▸ **REQUEST**:
Return every line of the records that contains the string "bubble", copied in full.

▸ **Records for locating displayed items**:
>>>

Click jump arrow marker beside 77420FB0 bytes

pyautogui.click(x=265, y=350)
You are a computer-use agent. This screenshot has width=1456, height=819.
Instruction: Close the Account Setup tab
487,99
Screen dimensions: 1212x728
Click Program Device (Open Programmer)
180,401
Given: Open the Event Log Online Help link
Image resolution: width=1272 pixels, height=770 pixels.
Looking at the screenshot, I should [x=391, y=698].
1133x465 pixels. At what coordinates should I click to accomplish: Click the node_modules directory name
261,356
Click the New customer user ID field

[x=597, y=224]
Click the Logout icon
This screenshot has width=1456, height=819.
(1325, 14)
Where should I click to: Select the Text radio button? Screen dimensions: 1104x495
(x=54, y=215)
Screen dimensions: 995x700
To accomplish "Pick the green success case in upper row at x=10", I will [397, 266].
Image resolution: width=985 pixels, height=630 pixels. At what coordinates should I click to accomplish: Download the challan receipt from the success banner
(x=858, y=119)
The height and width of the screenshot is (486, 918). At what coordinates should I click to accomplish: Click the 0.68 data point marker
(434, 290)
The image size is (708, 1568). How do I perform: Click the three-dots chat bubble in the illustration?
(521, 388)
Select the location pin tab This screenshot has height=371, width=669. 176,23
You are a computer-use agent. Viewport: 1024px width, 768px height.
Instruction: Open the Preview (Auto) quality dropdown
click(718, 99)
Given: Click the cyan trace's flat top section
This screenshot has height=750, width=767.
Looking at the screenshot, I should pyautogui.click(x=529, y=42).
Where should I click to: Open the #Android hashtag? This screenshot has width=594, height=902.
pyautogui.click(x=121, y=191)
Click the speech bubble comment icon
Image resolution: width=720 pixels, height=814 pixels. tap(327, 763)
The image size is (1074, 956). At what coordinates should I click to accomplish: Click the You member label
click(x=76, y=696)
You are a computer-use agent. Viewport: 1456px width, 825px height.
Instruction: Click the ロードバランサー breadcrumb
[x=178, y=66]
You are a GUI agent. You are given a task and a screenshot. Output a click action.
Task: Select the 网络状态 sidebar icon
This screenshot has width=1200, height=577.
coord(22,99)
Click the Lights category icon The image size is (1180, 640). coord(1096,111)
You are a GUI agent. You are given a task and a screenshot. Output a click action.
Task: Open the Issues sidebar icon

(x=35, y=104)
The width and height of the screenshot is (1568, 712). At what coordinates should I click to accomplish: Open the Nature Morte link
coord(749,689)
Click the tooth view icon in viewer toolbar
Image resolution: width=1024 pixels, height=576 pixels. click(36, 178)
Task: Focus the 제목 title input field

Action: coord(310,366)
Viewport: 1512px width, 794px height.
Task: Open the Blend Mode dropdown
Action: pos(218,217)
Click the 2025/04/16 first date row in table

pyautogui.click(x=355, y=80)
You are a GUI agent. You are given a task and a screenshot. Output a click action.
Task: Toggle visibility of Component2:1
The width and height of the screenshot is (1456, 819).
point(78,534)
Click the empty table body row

<<<

▸ **EXERCISE SOLUTION**:
The image size is (708, 1568). How do I perform: Click the three-dots chat bubble in the illustration?
Click the speech bubble comment icon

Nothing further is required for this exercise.